*Instructions for the task*: Go to the line with "Where should I" in the entries below and write out every line from there through the line with "You are a computer-use", exactly and without pictures.

*Dataset records*:
- Opening Delimiter -

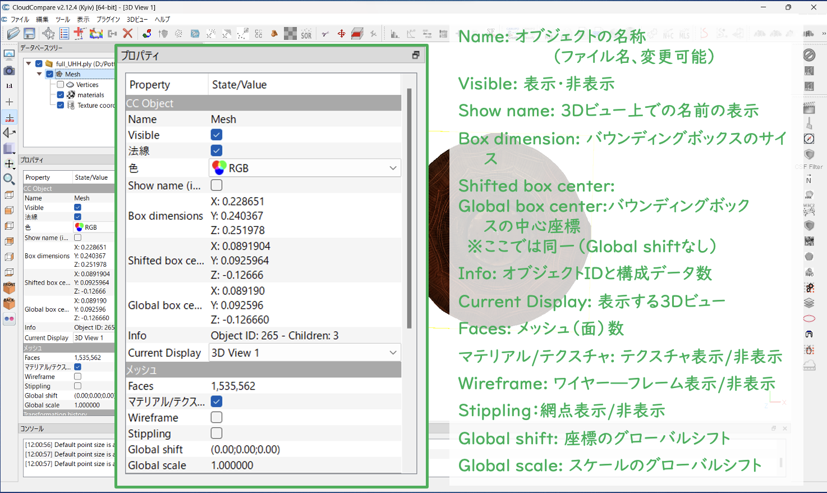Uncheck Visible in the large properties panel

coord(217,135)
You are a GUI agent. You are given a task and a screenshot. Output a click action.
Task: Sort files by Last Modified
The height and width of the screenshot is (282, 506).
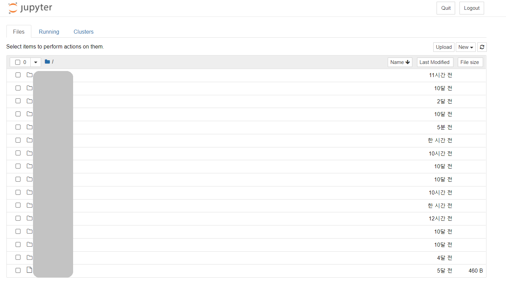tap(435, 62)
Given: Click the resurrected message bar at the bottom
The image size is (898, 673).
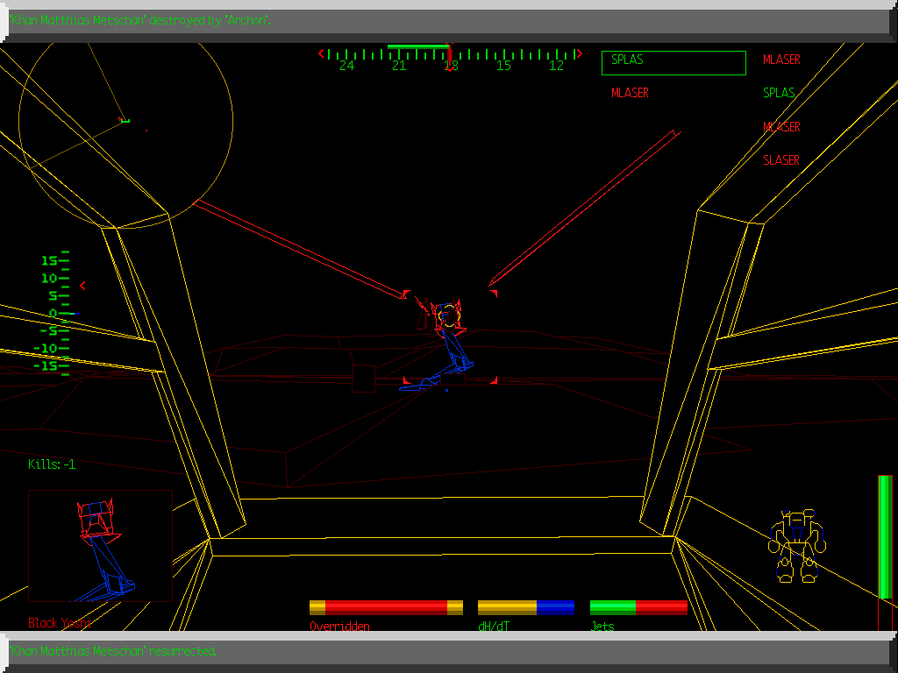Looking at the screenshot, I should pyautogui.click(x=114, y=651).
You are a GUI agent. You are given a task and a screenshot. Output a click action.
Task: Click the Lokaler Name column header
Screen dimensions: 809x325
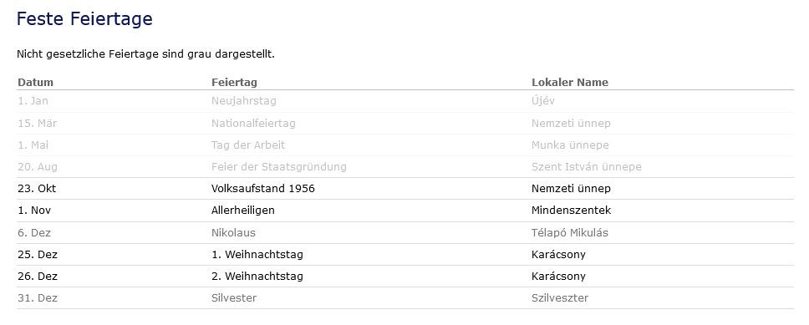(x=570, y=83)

- Closing Delimiter -
- Opening Delimiter -

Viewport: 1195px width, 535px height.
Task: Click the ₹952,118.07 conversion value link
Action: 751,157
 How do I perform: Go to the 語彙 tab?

- Closing Delimiter -
- Opening Delimiter -

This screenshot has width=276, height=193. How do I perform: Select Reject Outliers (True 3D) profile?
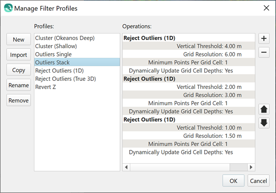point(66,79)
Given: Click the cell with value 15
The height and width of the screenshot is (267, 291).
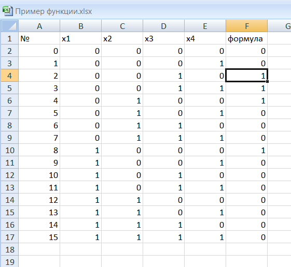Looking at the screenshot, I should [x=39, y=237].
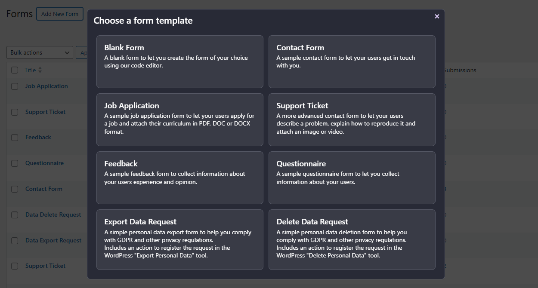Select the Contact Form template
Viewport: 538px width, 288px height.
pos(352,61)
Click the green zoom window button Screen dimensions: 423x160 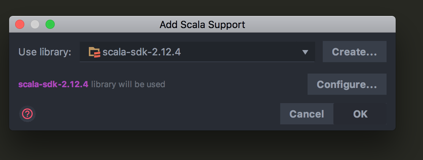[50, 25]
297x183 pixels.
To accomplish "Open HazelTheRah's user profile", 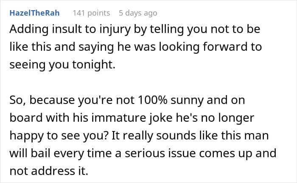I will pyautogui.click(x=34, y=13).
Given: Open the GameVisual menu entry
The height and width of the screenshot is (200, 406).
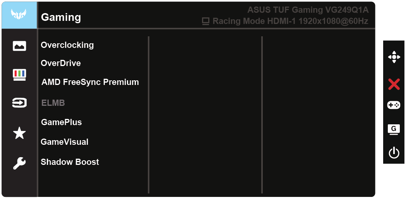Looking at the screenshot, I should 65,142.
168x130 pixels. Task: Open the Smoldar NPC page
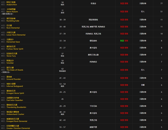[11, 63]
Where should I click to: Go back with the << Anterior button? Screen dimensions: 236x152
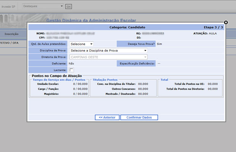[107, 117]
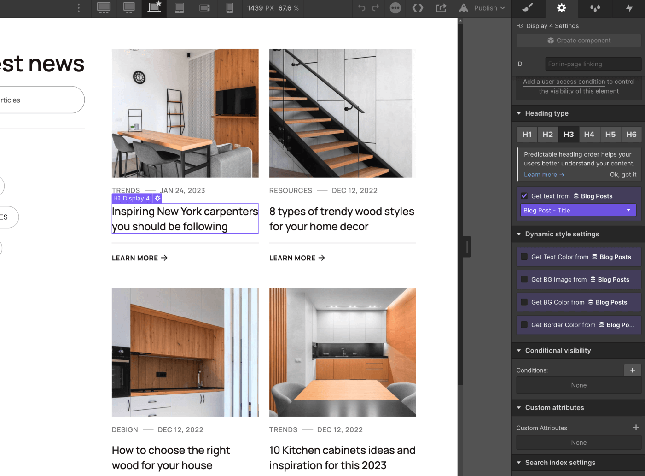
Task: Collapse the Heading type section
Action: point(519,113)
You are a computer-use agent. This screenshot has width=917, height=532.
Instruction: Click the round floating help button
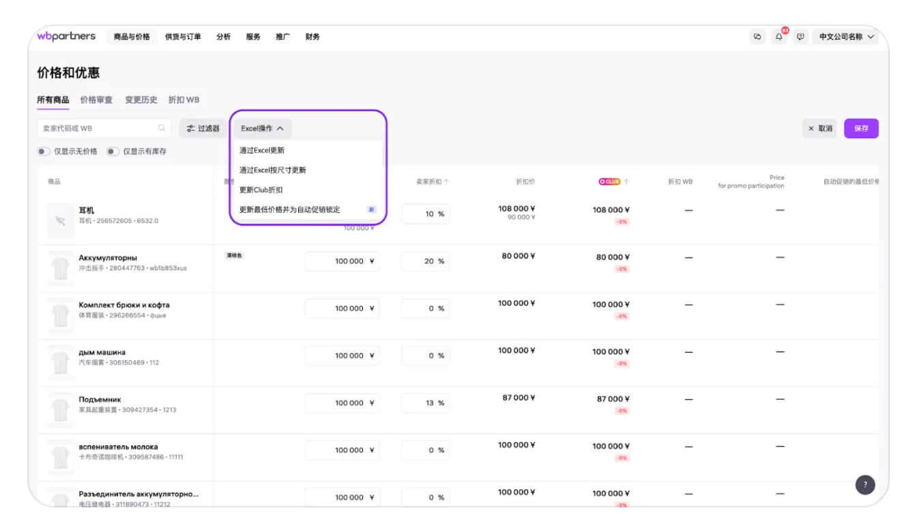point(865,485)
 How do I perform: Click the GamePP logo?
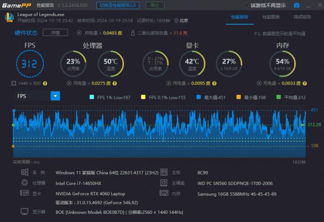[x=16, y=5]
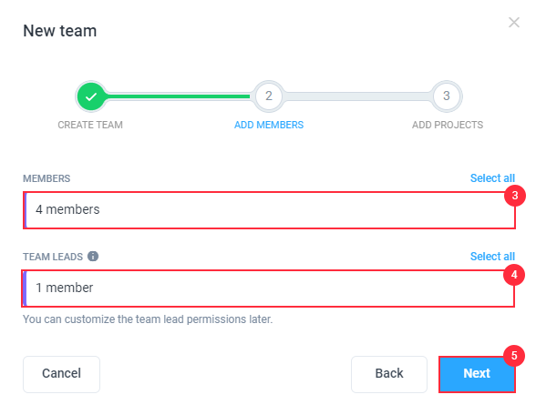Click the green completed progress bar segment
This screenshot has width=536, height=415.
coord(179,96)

- Closing Delimiter -

*Exercise result*:
Where should I click to: Go back with the << Anterior button? Screen dimensions: 236x152
[107, 117]
Task: Collapse the Heading type section
Action: point(519,113)
You are a computer-use agent. This screenshot has width=917, height=532.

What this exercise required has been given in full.